I’ve written before about Meituan, the heavyweight in China’s food-delivery duopoly—a platform that has perfected the dark art of rent-seeking. It squeezes the life (and margin) out of both the restaurants and the couriers. The folks ferrying my salad across the city are pulling 10 to 14-hour days for around 6000 RMB a month. Meanwhile, restaurants are bleeding out 30% of their earnings just to be listed. Efficiency is a beautiful thing—until it starts to look like feudalism in a scooter helmet.

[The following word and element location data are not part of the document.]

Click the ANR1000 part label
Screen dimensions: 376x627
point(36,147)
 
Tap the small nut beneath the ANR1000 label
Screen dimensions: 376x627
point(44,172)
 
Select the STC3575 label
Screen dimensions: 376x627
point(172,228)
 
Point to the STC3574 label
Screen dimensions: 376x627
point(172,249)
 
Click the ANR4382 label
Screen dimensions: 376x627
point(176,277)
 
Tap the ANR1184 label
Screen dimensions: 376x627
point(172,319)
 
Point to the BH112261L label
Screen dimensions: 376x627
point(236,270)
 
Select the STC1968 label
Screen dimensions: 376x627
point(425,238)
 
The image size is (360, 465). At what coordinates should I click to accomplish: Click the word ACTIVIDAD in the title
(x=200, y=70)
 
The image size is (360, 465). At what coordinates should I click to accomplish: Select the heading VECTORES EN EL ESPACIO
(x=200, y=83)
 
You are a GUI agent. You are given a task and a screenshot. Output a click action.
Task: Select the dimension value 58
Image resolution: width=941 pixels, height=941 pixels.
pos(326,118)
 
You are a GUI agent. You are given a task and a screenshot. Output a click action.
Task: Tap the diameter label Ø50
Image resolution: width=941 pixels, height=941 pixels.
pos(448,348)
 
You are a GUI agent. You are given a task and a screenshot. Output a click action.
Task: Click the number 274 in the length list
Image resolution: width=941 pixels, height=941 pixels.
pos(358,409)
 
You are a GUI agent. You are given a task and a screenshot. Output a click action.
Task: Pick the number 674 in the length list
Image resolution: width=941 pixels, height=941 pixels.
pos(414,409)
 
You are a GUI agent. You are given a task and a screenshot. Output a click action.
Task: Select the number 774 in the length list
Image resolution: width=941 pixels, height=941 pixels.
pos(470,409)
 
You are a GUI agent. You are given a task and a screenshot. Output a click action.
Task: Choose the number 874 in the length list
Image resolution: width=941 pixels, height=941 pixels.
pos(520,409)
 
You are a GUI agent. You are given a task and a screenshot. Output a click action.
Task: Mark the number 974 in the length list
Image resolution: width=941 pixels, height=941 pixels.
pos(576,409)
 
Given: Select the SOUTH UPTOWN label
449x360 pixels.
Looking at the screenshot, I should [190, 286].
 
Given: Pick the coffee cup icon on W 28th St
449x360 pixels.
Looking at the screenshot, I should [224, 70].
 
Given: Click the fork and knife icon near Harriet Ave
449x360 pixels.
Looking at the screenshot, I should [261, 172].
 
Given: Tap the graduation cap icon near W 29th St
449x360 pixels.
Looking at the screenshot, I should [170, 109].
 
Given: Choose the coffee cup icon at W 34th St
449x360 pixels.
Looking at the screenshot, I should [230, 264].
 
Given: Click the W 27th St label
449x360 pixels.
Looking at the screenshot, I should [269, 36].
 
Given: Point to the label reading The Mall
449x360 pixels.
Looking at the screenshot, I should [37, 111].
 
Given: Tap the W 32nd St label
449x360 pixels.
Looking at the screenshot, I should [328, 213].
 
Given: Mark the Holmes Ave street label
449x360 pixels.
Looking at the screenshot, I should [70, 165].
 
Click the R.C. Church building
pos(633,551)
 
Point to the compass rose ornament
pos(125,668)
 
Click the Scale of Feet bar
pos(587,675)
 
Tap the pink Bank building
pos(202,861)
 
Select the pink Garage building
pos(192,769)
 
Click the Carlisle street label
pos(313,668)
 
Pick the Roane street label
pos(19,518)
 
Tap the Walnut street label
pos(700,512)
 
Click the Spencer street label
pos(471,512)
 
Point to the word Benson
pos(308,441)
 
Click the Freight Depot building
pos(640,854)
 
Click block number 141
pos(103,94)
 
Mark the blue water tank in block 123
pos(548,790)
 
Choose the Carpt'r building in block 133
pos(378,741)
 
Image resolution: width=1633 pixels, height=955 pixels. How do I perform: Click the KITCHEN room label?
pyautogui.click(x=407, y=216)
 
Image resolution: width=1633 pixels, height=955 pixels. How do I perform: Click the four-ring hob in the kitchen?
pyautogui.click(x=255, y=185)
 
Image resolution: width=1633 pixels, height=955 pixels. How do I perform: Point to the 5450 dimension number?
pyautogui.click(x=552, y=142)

Now the stage enters JD.com, the slightly more elegant cousin of Amazon in China, who decided to crash the takeout dinner party. JD and Meituan lock horns in food delivery war. JD used to not do takeouts but now it enters the market, promising a more generous model—for both consumers and vendors.
Of course, it’s still early days for this noble disruption. JD is currently throwing money at the market like it’s trying to bury it in startup cash. Their billionaire founder even got himself photographed delivering food… JD.com’s billionaire founder delivers food in publicity stunt to challenge Meituan.
I like the gossip, but as a consumer, I also just want better and easier access to food, and prices that don’t make me feel like I’m subsidizing a shareholder’s third yacht… Still, the chaos of market disruption often brings momentary perks before it converges to equilibrium—like artisan coffee mysteriously priced at 4 RMB. Don’t ask why.
Word of caution: whenever two giants wrestle in the market arena, there’s often a quiet third party that ends up getting sat on. So, pour one out for Ele.me, Alibaba’s quieter, slightly forgotten food delivery cousin. If history’s anything to go by, they might want to start brushing up their resume.